A Copenhagen-based biotechnology startup, Fuse Vectors, has secured $5.2 million in preseed financing to advance its revolutionary cell-free platform for producing adeno-associated virus (AAV) vectors, potentially transforming the gene therapy manufacturing landscape.
Breakthrough in AAV Vector Production
The company's innovative approach addresses a critical bottleneck in gene therapy development by taking the AAV assembly process outside of cellular constraints. Co-CEO Jordan Turnbull emphasizes that current AAV production processes have been "bottlenecking the true potential of gene therapies," while their novel technology is "able to unlock certain areas that were previously inaccessible with current-generation manufacturing technologies."
The proprietary process involves initially producing AAV capsids, nucleic acids, and packaging proteins within cells, followed by an in vitro assembly process that dramatically improves efficiency. This cell-free environment allows scientists to manipulate conditions beyond typical biological limitations, such as pH and temperature restrictions.
Remarkable Efficiency Gains
According to Co-CEO Benjamin Blaha, the technology demonstrates unprecedented efficiency in AAV production. "Right now, we're at a space where we can fill 99% of our capsids quite reproducibly in a single 4-hour step, rather than having multiple weeks of culturing time and processing," he explains. This significant reduction in production time represents a major advancement in the field.
From Laboratory Concept to Venture-Backed Innovation
The journey of Fuse Vectors began in 2022 when Turnbull and Blaha, leveraging their pharmaceutical and biotechnology expertise, established a small laboratory using family funding. Their initial research received support from the BioInnovation Institute in Copenhagen, an incubator backed by the Novo Nordisk Foundation. The team later expanded to include Henrik Stage as a co-founder.

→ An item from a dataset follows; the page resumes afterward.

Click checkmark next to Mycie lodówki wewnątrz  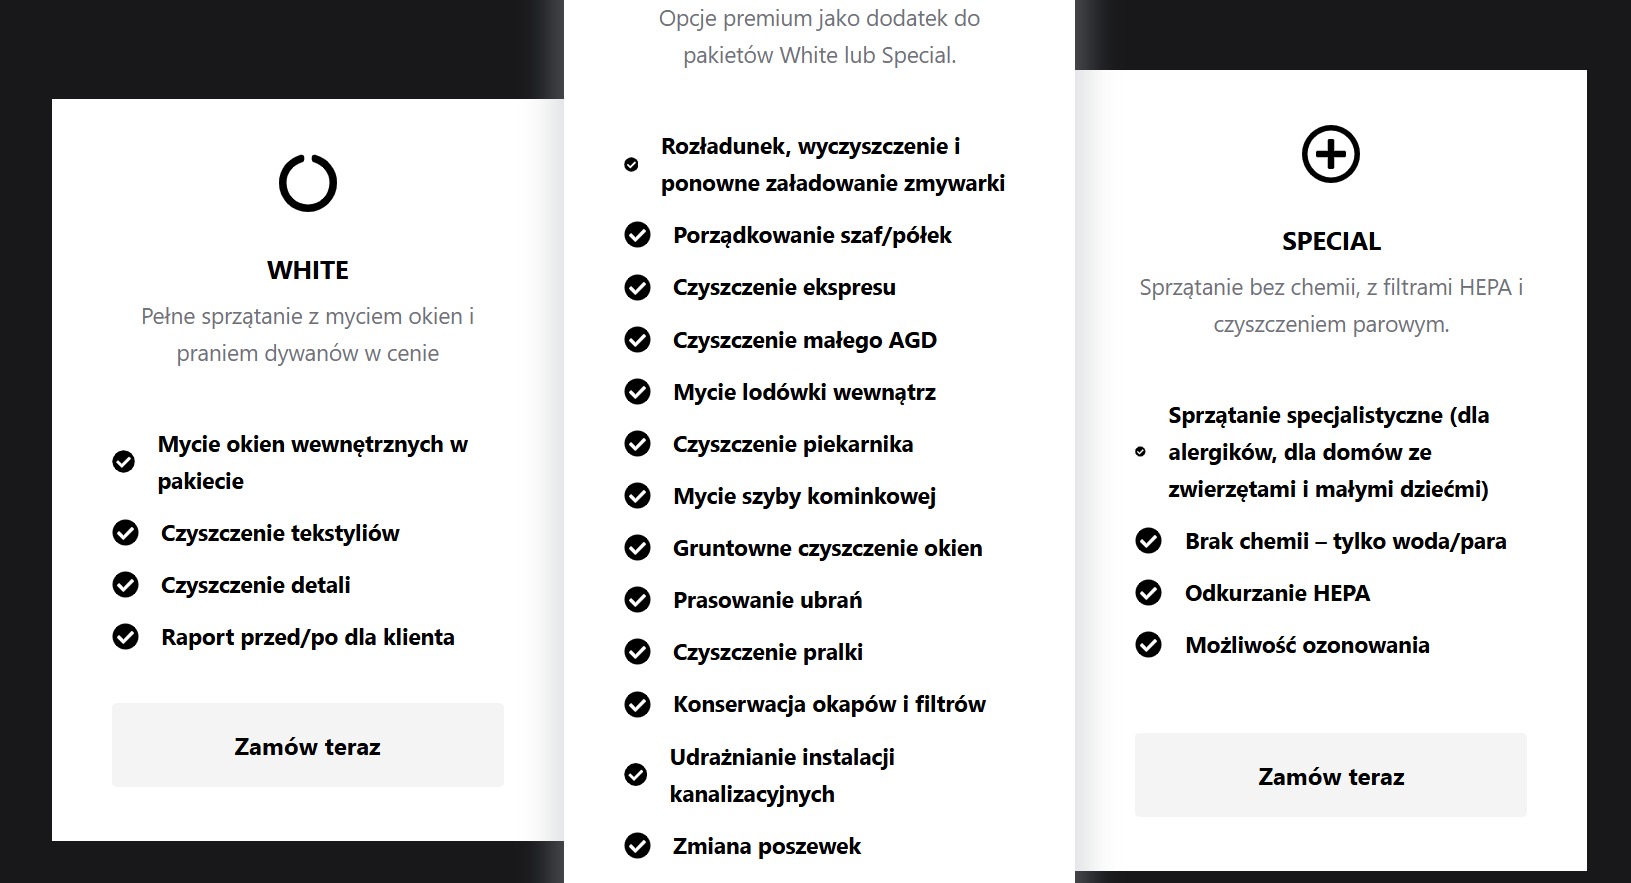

Expanding Drug Discovery Capabilities
The platform's rapid processing capabilities offer unique advantages for drug development. "One of the things that we can offer at a very early stage, for drug discovery stage initiatives, is we can really screen unconstrained all possible candidate variants," notes Blaha. This capability could significantly accelerate the development timeline for new gene therapies.
The recent funding round, led by venture capital firm HCVC, positions Fuse Vectors to further develop and scale their technology, potentially revolutionizing how gene therapies are manufactured and tested in the future.